Indigenous education, adapted to indigenous peoples’ cultures and values, is the best
way of ensuring the right to education; it does not mean shutting out the outside world or
ignoring the challenges posed by national societies or the global economy, but is in fact
viewed by indigenous communities themselves as a necessary tool for the full personal,
social and cultural development of aboriginal peoples.
III. RECOMMENDATIONS
89.
The Special Rapporteur recommends to Governments that they attach high priority
to the objectives and principles of indigenous education and provide public and private
agencies and institutions involved in promoting indigenous education with sufficient
material, institutional and intellectual resources.
90.
The Special Rapporteur invites Governments to prepare, in close collaboration with
indigenous communities, programmes for the training of an adequate number of bilingual
and intercultural education teachers during the Second International Decade of the
World’s Indigenous People. This will entail promoting the recruitment of indigenous
candidates and providing them with the necessary services, incentive programmes and
fellowships, and increasing the number of necessary educational and research facilities.
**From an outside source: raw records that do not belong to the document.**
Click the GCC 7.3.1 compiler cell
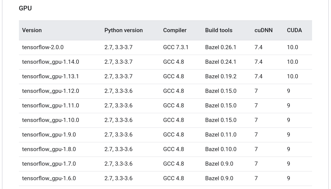This screenshot has width=331, height=189. (176, 47)
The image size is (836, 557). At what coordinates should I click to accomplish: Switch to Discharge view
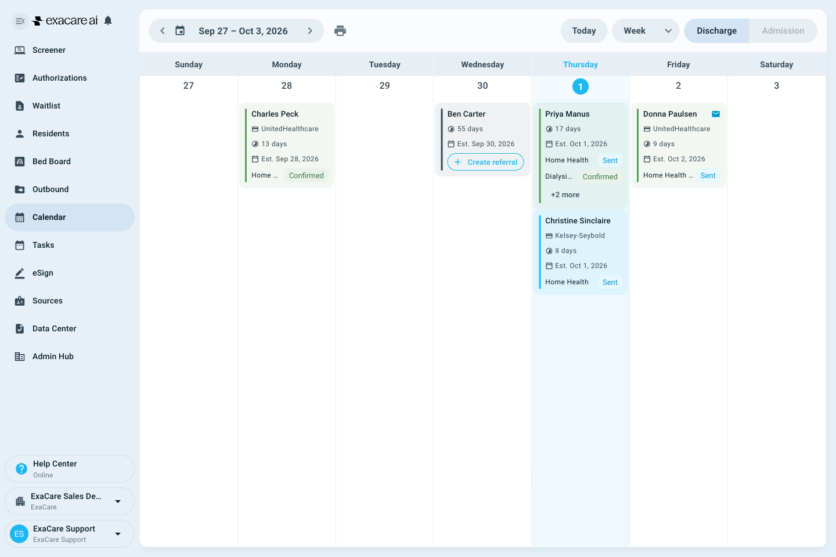pos(716,31)
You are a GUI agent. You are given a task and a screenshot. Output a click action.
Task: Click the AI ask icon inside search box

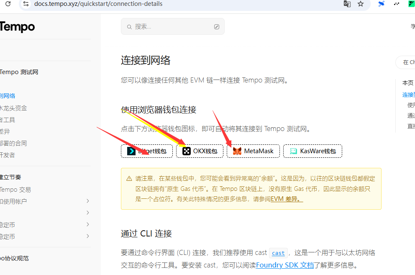(216, 27)
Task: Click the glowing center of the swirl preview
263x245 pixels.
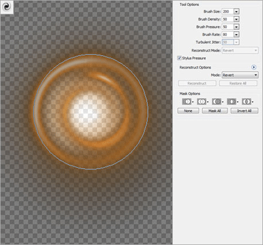Action: point(86,114)
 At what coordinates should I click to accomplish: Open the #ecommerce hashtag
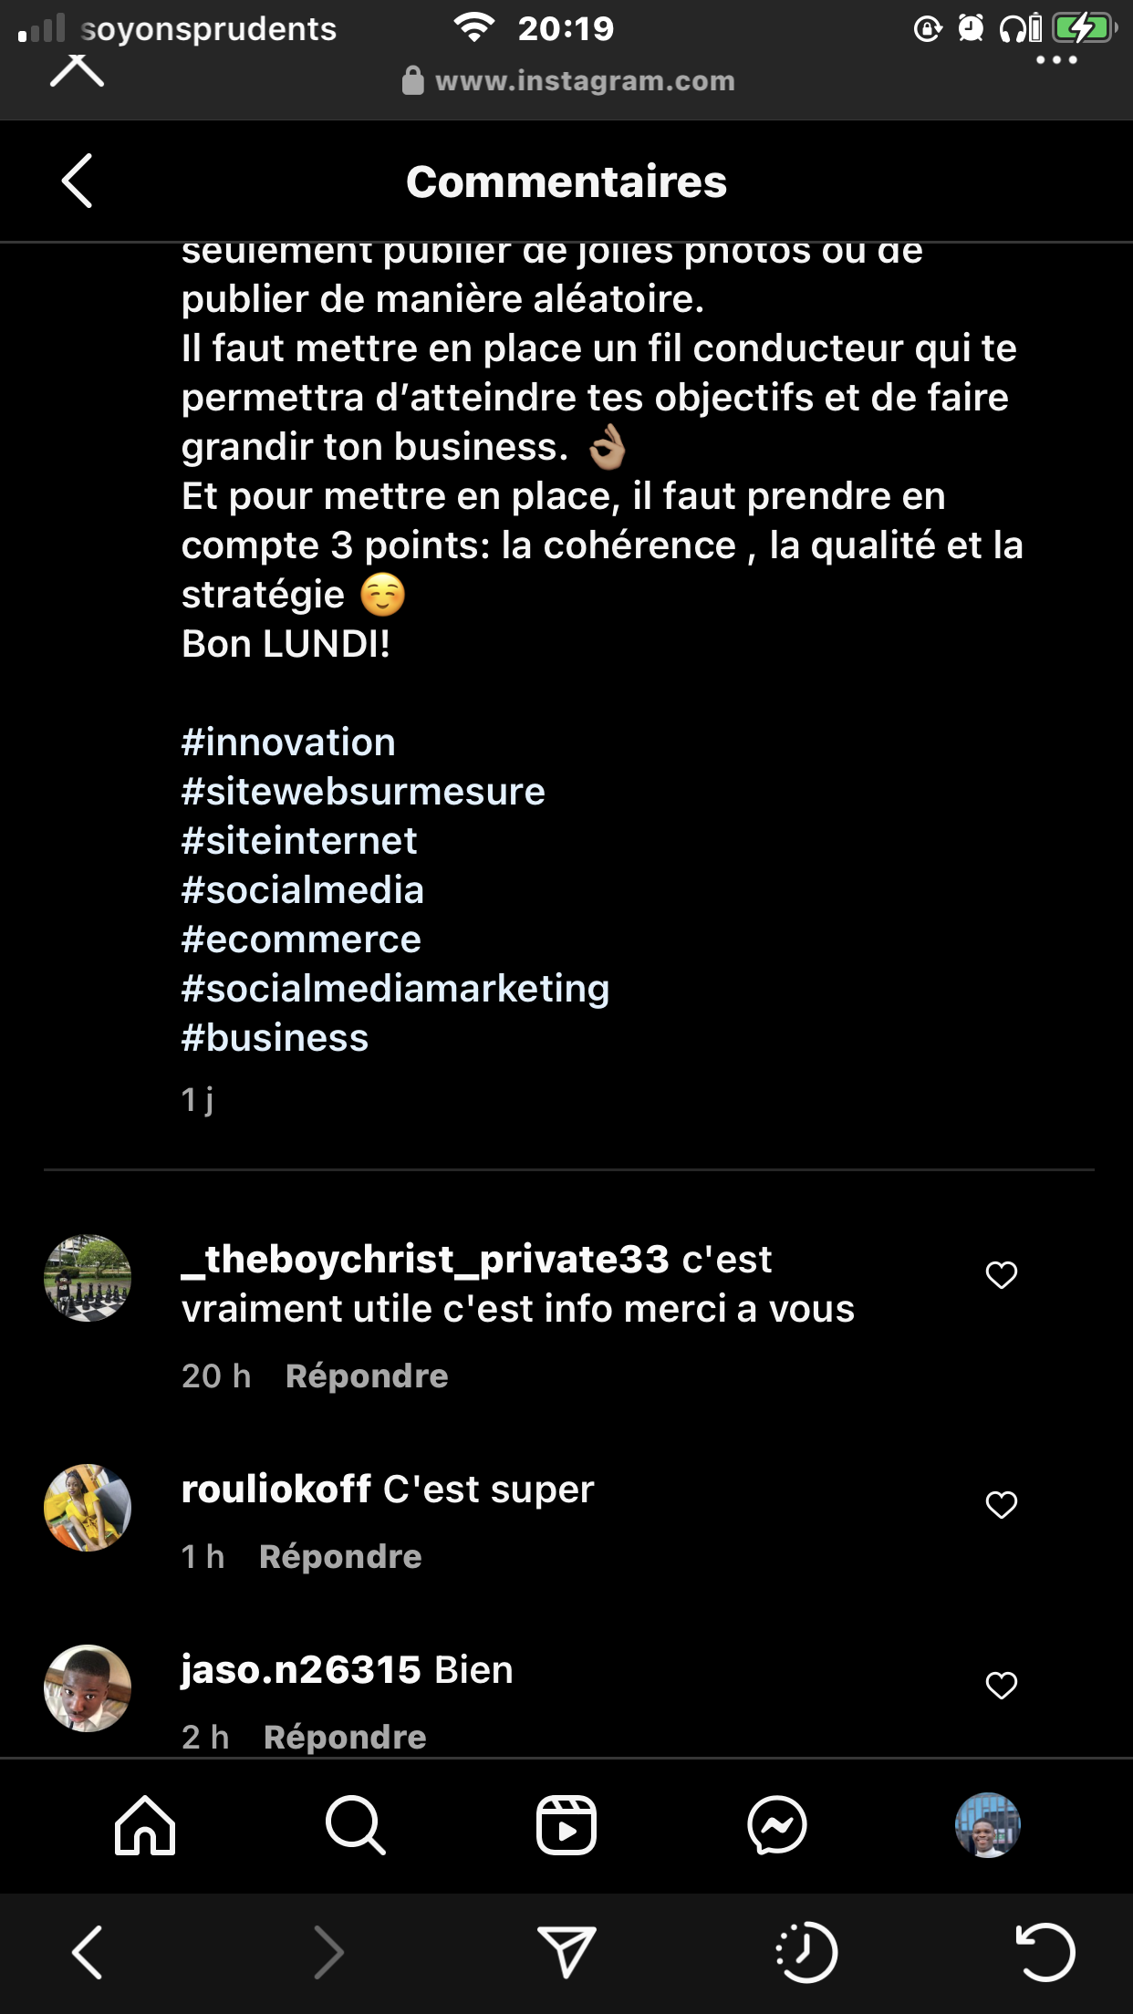(x=301, y=940)
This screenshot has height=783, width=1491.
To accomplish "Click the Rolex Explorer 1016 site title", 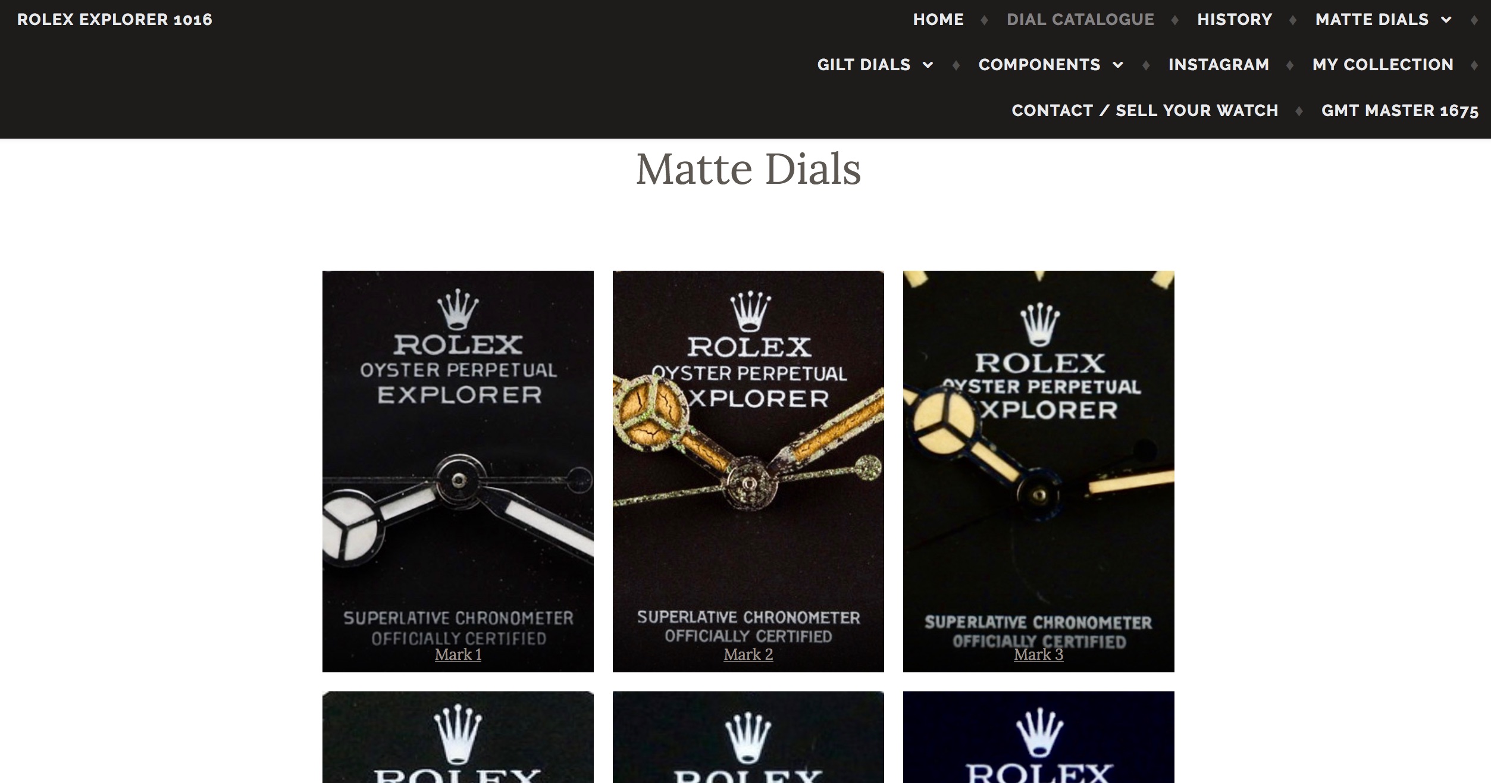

The Special Rapporteur invites UNESCO and international cooperation partners to join in
this effort.
91.
The Special Rapporteur recommends to universities and research centres that they
increase their involvement in the preparation of special multidisciplinary curricula for
indigenous education. He further recommends that indigenous universities be expanded
and strengthened.
92.
The Special Rapporteur recommends that courses on indigenous peoples (including
their history, philosophy, culture, art and lifestyles) be broadened at all levels of national
education, with an anti-racist, multicultural focus that reflects respect for cultural and
ethnic diversity and, in particular, gender equality. He further recommends that special
attention be paid to the relationship between indigenous peoples and the environment and
that participatory scientific research be promoted in this area (with special attention paid
to vulnerable environments such as the Arctic, the forests of the far North, tropical forests
and high mountain areas).
93.
The Special Rapporteur also recommends that the mass media regularly include
content related to indigenous peoples and cultures in their programming, in a context of
respect for the principles of tolerance, fairness and non-discrimination established in
international human rights instruments, and that indigenous peoples and communities be
given the right to have access to the mass media, including radio, television and the
Internet for their own use.
94.
The Special Rapporteur recommends that, as part of the effort to consolidate the
various kinds of indigenous education, emphasis be placed on strengthening physical
education, special training in the criminal justice system for indigenous people, education
in all areas for indigenous girls and women, distance learning, adult education and
continuing education.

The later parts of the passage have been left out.